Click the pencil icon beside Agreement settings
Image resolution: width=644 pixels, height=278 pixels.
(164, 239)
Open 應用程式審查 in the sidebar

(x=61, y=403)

**About this task**
All of the material must be written out again without any change.

**Exercise answer**
Click the pencil icon beside Agreement settings
Image resolution: width=644 pixels, height=278 pixels.
(164, 239)
Open 應用程式審查 in the sidebar

(x=61, y=403)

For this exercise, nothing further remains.